Cierto es también que otros importantes dirigentes mundiales han solicitado públicamente perdones por hechos de sus predecesores. Así lo hizo Hirohito, emperador del Japón, por los sanguinarios hechos perpetrados en China y el Pacífico; san Juan Pablo II por los excesos de la Iglesia, incluyendo la Inquisición; el gobierno alemán por el Holocausto, y varios otros más que –aunque tardíamente– creyeron en las bondades de la reconciliación.

Pero, como decimos en Venezuela, “bueno es cilantro pero no tanto…”. Ahora resulta que el tema parece salirse de madre cuando, por ejemplo, en Estados Unidos se resuelve por vía presupuestaria cambiar la denominación a lugares y bases militares tradicionales que ostenten el nombre de militares del bando secesionista en la Guerra Civil (186/65), o hasta el del legendario equipo de beisbol Indios de Cleveland cuya caracterización dicen puede resultar ofensiva a los antiguos pobladores o cuando se pretende –y consagra legalmente– en Nueva York el derecho de los padres a dejar en blanco el sexo del bebé recién nacido a fin de que más adelante sea el interesado quien llene ese casillero según la condición que albergue en su intimidad aun cuando en la Biblia (Génesis 1) se lee que Dios antes del séptimo día hizo al hombre a su imagen y semejanza y “varón y hembra los creó”.
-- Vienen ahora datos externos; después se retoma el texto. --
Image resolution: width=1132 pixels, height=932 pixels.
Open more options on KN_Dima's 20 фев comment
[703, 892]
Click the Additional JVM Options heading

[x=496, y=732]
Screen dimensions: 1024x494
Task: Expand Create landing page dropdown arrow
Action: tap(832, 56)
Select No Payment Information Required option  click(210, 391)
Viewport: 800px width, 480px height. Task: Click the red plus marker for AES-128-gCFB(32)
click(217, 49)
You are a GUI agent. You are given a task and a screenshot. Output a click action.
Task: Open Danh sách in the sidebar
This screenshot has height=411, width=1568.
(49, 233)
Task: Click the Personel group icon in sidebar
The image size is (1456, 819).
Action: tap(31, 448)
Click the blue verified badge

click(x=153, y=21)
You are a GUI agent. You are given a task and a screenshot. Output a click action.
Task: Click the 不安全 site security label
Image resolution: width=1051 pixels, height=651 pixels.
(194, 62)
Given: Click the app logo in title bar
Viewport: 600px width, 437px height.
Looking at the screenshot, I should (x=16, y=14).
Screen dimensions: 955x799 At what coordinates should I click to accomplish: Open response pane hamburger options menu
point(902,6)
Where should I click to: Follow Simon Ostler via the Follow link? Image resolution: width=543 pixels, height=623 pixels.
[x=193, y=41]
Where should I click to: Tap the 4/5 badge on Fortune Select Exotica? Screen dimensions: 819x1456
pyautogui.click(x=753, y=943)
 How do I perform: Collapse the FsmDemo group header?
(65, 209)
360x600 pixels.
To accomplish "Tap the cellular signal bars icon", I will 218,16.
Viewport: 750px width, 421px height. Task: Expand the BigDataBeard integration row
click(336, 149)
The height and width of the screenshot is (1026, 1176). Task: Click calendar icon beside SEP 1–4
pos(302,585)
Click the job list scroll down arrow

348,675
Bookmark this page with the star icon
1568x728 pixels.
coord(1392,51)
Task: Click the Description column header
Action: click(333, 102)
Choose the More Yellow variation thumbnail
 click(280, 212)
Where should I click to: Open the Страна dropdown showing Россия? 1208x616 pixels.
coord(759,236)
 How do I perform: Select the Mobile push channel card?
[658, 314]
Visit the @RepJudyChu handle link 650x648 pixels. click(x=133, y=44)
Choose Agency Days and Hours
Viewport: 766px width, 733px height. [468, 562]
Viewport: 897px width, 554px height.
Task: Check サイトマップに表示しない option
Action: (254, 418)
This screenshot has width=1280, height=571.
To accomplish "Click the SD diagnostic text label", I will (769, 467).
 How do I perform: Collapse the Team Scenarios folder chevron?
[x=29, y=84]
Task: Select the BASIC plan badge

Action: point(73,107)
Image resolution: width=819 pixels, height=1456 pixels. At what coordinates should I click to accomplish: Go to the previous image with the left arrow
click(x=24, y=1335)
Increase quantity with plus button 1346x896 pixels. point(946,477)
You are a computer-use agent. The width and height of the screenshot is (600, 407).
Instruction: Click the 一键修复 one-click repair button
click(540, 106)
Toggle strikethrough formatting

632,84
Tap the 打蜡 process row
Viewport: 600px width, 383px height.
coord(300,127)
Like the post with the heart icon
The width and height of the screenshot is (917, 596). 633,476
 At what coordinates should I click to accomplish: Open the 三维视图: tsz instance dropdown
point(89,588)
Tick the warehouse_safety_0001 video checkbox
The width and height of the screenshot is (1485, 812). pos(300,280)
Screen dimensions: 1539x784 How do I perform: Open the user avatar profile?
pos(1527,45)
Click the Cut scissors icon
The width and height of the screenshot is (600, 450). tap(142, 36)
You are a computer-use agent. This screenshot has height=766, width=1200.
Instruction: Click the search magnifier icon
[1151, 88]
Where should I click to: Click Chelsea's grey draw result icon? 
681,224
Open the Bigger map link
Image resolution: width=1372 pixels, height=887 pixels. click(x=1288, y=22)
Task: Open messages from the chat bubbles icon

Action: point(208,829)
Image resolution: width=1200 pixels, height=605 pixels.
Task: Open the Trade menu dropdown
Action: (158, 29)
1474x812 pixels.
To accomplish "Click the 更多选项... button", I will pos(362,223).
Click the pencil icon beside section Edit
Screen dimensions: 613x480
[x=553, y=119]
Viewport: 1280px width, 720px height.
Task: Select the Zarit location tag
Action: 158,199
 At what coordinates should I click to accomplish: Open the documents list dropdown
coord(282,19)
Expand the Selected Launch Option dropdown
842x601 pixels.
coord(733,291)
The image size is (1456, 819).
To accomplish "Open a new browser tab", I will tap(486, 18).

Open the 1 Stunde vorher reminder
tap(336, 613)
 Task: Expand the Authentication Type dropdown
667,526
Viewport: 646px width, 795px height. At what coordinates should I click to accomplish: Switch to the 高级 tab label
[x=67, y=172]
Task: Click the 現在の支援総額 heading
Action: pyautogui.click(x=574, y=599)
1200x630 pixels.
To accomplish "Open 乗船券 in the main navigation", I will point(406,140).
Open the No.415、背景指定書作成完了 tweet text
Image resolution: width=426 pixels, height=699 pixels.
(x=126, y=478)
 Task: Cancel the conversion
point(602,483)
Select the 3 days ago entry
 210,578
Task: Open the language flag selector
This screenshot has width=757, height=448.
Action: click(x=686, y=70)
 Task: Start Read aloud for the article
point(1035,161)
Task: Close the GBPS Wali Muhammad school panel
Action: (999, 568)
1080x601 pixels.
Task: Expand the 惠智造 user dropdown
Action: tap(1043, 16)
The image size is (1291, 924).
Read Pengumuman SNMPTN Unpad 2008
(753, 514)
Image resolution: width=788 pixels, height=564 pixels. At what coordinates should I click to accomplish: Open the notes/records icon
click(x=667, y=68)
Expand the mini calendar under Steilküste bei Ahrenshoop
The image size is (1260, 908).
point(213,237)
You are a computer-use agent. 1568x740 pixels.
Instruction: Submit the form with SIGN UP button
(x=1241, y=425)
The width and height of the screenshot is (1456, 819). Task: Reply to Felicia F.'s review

Todo lo anterior no nos exime de comentar también en forma crítica los excesos perpetrados contra nuestra lengua castellana con la introducción de lenguaje pretendidamente neutro en términos del género masculino o femenino de las palabras, pese a las múltiples aclaratorias de la Real Academia que ha señalado la improcedencia de esa hipérbole lingüística.

A España debemos nuestro idioma, nuestra religión mayoritaria, proporción determinante de nuestra inmigración y consecuente carácter colectivo y –por si fuera poco- que hoy acoja  a varios cientos de miles de connacionales que allá han ido a parar por las desgraciadas circunstancias que arropan a nuestra patria.

Hasta a Dios se quiere quitar hoy de nuestro camino cuando se desincentiva su invocación en la escuela pública o cuando algún político trasnochado se niega a jurar su buen desempeño por los Santos Evangelios prefiriendo hacerlo sobre “esta moribunda Constitución”, como lo presenciamos en febrero de 1999 en la toma de posesión del héroe del Museo Militar… que ni siquiera alcanzó a ver el daño que dejó su insólito juramento.